=== Entries provided ===

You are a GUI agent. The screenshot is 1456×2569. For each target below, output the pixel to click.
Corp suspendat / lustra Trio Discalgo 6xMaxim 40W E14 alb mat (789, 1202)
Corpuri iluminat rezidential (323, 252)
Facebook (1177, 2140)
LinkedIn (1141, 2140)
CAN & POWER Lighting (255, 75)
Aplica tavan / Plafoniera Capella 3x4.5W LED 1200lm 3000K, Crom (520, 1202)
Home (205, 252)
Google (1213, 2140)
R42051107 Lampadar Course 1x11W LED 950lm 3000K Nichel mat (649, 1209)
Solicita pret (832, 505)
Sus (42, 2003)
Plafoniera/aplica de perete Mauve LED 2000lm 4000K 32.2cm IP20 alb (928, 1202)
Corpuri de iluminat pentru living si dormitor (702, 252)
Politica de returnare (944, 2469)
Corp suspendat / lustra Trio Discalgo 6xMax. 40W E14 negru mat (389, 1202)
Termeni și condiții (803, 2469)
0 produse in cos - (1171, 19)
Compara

=== Problem ===
Add 96 to each number in every coordinate answer in the material above, then write out all of its lines again, requests included, with the updated coordinates in place.

=== Task solution ===
You are a GUI agent. The screenshot is 1456×2569. For each target below, output the pixel to click.
Corp suspendat / lustra Trio Discalgo 6xMaxim 40W E14 alb mat (885, 1298)
Corpuri iluminat rezidential (419, 348)
Facebook (1273, 2236)
LinkedIn (1237, 2236)
CAN & POWER Lighting (351, 171)
Aplica tavan / Plafoniera Capella 3x4.5W LED 1200lm 3000K, Crom (616, 1298)
Home (301, 348)
Google (1309, 2236)
R42051107 Lampadar Course 1x11W LED 950lm 3000K Nichel mat (745, 1305)
Solicita pret (928, 601)
Sus (138, 2099)
Plafoniera/aplica de perete Mauve LED 2000lm 4000K 32.2cm IP20 alb (1024, 1298)
Corpuri de iluminat pentru living si dormitor (798, 348)
Politica de returnare (1040, 2565)
Corp suspendat / lustra Trio Discalgo 6xMax. 40W E14 negru mat (485, 1298)
Termeni și condiții (899, 2565)
0 produse in cos - (1267, 115)
Compara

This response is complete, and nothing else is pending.